He must be perfect. Twice in a row. Against a Boston Celtics team that can taste its ahead-of-schedule trip to the NBA Finals.
Boston's 96-83 win Wednesday night in Game 5 of the Eastern Conference Finals puts James and the Cavs on the brink of elimination and all that'll come with it: speculation about the franchise's future, James' plans for the final phase of his career and the fate of relevant basketball in Cleveland as we know it.
Anything less than James' best, and the Cavs are finished.
James wasn't perfect Wednesday, but he was plenty good, certainly better than his teammates. Even if that isn't saying much.
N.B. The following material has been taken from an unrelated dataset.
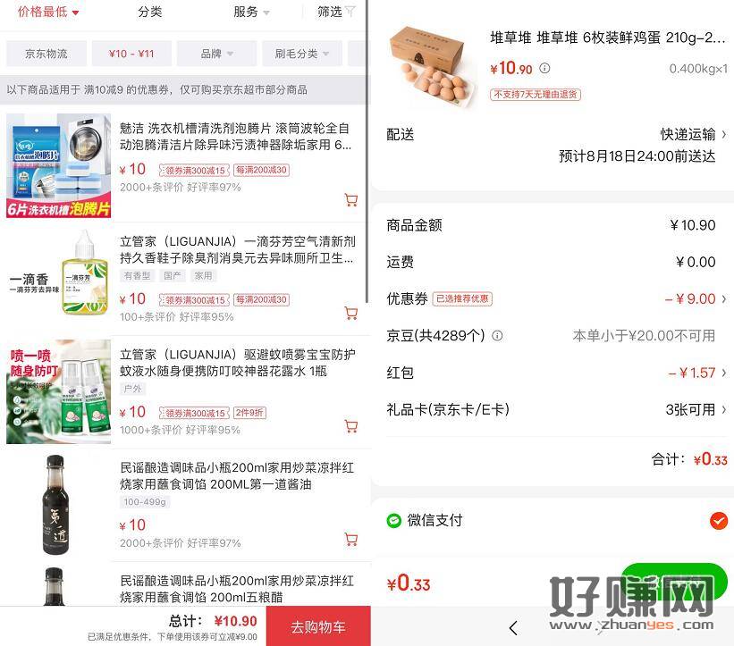Image resolution: width=734 pixels, height=646 pixels.
Task: Expand the 品牌 dropdown
Action: pyautogui.click(x=216, y=54)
He put up 26 points on 11-of-22 shooting, 10 rebounds and five assists. His six turnovers hurt, but many of those were the result of Boston's disruptive length and shrewd double-teams, which shuttered passing windows as soon as they opened. Considering how no other Cavalier had more than six made field goals or two assists, you can excuse James' mistakes in light of the load he carried.
It was enough to wear anyone down.
George Hill and JR Smith combined for two made buckets and respective on-court plus-minus figures of minus-21 and minus-19. Head coach Tyronn Lue held Kyle Korver out for the entire first and third quarters, instead riding Smith on the theory that...well...it's hard to say.
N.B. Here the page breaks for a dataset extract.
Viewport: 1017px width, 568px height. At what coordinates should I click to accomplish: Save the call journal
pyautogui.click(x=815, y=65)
The Celtics have targeted Korver on defense, but the Cavs scored a pitiful 83 points in Game 5. Cleveland needed his gravity and shooting. Lue's explanation for holding out one of his best offensive weapons was charitably curious:
Stranger still, Lue rested James and Kevin Love together to start the fourth quarter, allowing the Celtics to expand their lead from 16 to 21 before James checked back in for Smith.
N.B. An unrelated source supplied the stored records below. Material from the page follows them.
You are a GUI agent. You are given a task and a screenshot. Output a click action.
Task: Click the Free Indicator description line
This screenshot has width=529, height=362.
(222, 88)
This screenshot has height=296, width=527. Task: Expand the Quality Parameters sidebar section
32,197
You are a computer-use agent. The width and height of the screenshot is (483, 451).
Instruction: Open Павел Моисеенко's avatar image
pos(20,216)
Defensively, the Cavs competed, holding Boston scoreless for nine straight possessions in the fourth quarter and yielding only a 36.5 percent conversion rate on the night. That defensive effort should have been enough to win. Instead, because James was less than perfect—and because his supporting cast abandoned him yet again—it produced a blowout loss.
The contrast in star dynamics between Cleveland and Boston could hardly be more pronounced.
Jayson Tatum led the Celts with 24 points, but he didn't have to play at a world-beating level for his team to win. Boston had four other scorers in double figures, great defensive effort from all parties involved and brushed off a 3-of-15 dud from Terry Rozier in the easy victory. These banged-up Celtics don't have a transcendent star, but that means they don't have to rely on one for survival. They can win in more than one way.
Cleveland is different. Its success depends on James scoring in droves, setting up teammates who can't create for themselves and establishing a contagious defensive tone. All are tributaries of the same river: Victory flows from James and James alone.
So, what now?
Cleveland has to play Korver more, and it might want to avoid letting Semi Ojeleye dictate its rotations. It could also move Love back to center to space the floor and create more scoring chances. Boston pushed the Cavs away from that look earlier in the series by targeting Love and Korver on defense, but when you score only 83 points in the bogged-down slog that was Game 5, anything that loosens up the offense is worth reconsidering.
Ultimately, everything comes back to James.
Can he go for 44 points if Boston keeps its help defenders glued to shooters?
Can he hand out a dozen dimes and pick his spots with an 8-of-12 shooting night like he did in Game 3?
Even when James both scored with volume and distributed efficiently in Game 2 (42 points on 16-of-29 shooting, 12 assists and 10 rebounds), the Cavs still lost by 13. That's most troubling of all for the Cavaliers. Even when James does everything, it doesn't assure a good result.
Counting James out has been a sucker's game for a long time, but the straits appear to be as dire as they've ever been. The Celtics are 10-0 at home in these playoffs, and James and the Cavs will have to defend home court in Game 6 and then close this thing out with a win in Boston.
James will have to do all of that with fatigue creeping in:
It's just...too much. No one can log 82 games in his 15th season, drag a deeply flawed and dubiously organized roster to the brink of elimination and stave it off with two do-or-die wins. It's impossible. It's unreasonable. It's too much to ask of anyone.
So, of course, we're asking it of James.